____ Records shown

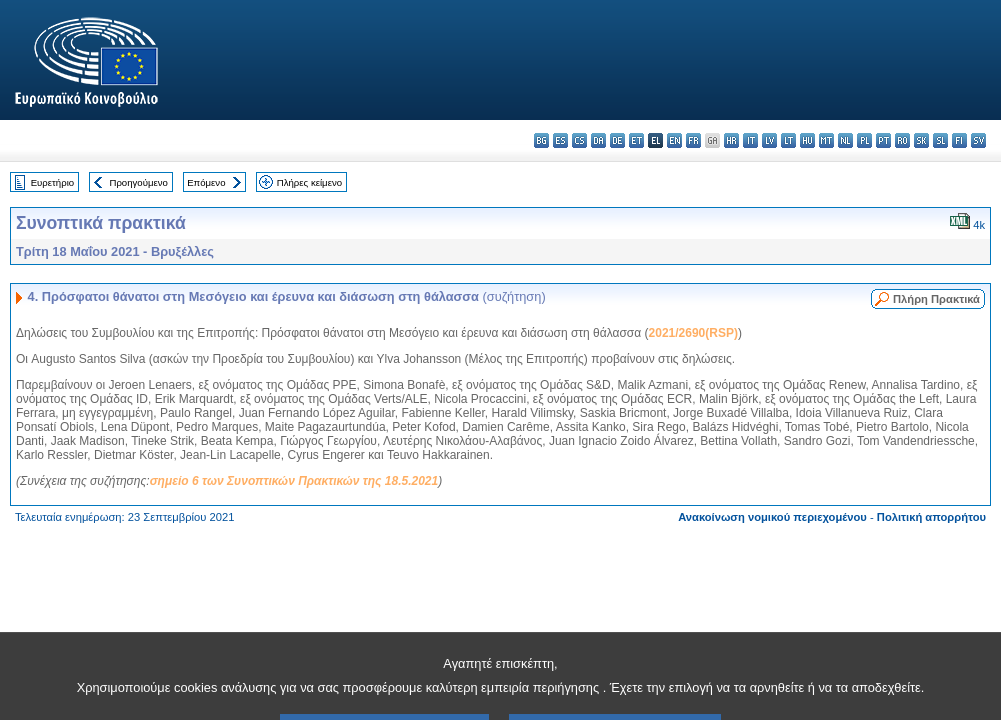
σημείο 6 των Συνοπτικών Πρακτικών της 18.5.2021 (294, 481)
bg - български (541, 140)
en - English (674, 140)
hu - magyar (807, 140)
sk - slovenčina (921, 140)
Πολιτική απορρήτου (931, 517)
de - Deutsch (617, 140)
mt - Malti (826, 140)
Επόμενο (206, 182)
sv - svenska (978, 140)
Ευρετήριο (52, 182)
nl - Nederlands (845, 140)
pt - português (883, 140)
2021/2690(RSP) (693, 333)
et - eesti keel (636, 140)
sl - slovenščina (940, 140)
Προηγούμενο (138, 182)
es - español (560, 140)
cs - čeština (579, 140)
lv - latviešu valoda (769, 140)
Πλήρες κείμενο (309, 182)
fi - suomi (959, 140)
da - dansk (598, 140)
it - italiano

________

→ Set task
Write out the lines from the line with "et - eesti keel (636, 140)" up to and including the last line, unchanged.

→ Reply
et - eesti keel (636, 140)
sl - slovenščina (940, 140)
Προηγούμενο (138, 182)
es - español (560, 140)
cs - čeština (579, 140)
lv - latviešu valoda (769, 140)
Πλήρες κείμενο (309, 182)
fi - suomi (959, 140)
da - dansk (598, 140)
it - italiano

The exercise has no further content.